%%
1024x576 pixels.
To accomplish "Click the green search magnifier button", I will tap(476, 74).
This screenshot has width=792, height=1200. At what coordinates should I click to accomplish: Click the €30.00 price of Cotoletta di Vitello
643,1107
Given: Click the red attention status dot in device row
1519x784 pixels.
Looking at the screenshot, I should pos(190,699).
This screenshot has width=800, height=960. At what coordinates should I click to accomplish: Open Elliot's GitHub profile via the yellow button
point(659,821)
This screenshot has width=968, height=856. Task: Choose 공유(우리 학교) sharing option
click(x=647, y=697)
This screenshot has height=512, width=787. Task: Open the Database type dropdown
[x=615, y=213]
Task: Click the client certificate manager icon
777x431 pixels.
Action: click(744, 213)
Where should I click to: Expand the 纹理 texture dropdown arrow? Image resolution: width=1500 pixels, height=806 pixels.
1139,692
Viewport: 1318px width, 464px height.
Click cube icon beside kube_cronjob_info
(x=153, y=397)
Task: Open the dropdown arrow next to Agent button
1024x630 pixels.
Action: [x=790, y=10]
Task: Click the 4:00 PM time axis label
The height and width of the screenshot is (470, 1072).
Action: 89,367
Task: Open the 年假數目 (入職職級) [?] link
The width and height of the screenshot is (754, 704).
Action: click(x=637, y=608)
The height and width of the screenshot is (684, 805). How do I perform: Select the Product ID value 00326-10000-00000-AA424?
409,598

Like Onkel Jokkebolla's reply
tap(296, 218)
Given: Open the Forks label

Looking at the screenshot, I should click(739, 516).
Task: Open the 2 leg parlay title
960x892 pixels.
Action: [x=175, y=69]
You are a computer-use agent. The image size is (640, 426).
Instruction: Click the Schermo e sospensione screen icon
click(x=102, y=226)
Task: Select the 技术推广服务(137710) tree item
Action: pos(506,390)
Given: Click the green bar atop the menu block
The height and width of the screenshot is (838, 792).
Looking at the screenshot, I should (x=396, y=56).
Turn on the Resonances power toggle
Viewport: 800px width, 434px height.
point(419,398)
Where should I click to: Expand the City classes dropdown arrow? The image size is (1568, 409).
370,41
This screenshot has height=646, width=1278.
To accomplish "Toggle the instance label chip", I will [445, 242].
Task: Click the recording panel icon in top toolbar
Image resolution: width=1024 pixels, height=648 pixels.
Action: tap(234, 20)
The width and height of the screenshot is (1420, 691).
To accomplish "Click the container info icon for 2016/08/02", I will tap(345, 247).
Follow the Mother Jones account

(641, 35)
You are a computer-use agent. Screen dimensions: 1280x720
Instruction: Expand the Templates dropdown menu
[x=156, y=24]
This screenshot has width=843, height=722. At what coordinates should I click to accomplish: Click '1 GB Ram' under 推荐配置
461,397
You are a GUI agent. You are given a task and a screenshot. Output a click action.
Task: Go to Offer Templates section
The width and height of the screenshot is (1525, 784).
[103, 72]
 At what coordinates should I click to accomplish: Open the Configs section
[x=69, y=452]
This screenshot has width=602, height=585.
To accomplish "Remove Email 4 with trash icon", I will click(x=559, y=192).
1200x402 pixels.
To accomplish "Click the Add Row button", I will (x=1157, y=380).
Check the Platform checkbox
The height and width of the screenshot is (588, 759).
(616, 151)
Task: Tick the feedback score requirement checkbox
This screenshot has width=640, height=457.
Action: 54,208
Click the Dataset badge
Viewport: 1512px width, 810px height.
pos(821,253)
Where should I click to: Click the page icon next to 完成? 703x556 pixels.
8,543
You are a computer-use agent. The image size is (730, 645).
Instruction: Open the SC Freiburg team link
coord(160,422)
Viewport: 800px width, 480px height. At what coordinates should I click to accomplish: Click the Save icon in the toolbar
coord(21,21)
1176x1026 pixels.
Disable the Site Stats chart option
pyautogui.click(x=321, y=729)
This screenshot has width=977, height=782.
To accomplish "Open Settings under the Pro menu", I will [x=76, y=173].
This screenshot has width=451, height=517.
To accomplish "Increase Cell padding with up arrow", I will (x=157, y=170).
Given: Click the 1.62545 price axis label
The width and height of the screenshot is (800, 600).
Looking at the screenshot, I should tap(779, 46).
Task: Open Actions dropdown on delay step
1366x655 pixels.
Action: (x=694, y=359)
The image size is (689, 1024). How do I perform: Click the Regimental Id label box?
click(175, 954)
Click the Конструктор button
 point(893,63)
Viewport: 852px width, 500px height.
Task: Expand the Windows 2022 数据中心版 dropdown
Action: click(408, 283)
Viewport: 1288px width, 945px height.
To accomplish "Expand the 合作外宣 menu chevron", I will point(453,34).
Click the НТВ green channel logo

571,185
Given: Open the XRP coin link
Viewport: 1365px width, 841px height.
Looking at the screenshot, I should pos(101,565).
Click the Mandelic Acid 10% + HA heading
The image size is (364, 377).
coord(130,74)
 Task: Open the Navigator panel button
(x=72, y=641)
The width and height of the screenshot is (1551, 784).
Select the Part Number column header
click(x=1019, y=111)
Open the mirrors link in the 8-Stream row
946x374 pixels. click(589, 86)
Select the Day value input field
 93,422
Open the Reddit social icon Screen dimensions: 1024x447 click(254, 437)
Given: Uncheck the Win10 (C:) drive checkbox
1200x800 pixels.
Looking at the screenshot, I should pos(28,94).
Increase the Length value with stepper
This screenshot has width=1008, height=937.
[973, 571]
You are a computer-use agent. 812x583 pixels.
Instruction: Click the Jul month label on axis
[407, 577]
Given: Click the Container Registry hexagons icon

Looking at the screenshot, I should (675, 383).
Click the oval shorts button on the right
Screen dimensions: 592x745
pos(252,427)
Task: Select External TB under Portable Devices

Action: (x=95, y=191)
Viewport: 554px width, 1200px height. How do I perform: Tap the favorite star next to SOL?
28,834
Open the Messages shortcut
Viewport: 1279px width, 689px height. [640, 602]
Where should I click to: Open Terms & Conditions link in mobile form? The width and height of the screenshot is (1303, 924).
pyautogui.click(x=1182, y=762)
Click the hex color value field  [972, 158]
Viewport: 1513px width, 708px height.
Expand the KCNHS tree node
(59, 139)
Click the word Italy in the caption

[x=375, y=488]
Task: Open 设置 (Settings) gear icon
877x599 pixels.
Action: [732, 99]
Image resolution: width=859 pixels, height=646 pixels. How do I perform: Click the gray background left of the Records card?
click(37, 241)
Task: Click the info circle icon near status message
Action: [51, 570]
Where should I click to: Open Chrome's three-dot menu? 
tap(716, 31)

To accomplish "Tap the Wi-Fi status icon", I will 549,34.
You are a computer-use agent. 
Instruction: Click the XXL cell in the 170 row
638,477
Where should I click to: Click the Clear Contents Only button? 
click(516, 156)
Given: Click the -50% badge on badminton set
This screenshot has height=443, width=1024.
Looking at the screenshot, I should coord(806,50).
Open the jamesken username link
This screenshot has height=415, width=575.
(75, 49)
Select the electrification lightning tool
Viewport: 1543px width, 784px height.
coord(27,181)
%%
» **Goal of the exercise**
Word for word, restate the lines above from the line containing "You are a computer-use agent. The image size is (640, 426)." through the line containing "Given: Click the green", with both included and nothing else.

» **Task answer**
You are a computer-use agent. The image size is (640, 426).
Instruction: Click the Schermo e sospensione screen icon
click(x=102, y=226)
Task: Select the 技术推广服务(137710) tree item
Action: pos(506,390)
Given: Click the green bar atop the menu block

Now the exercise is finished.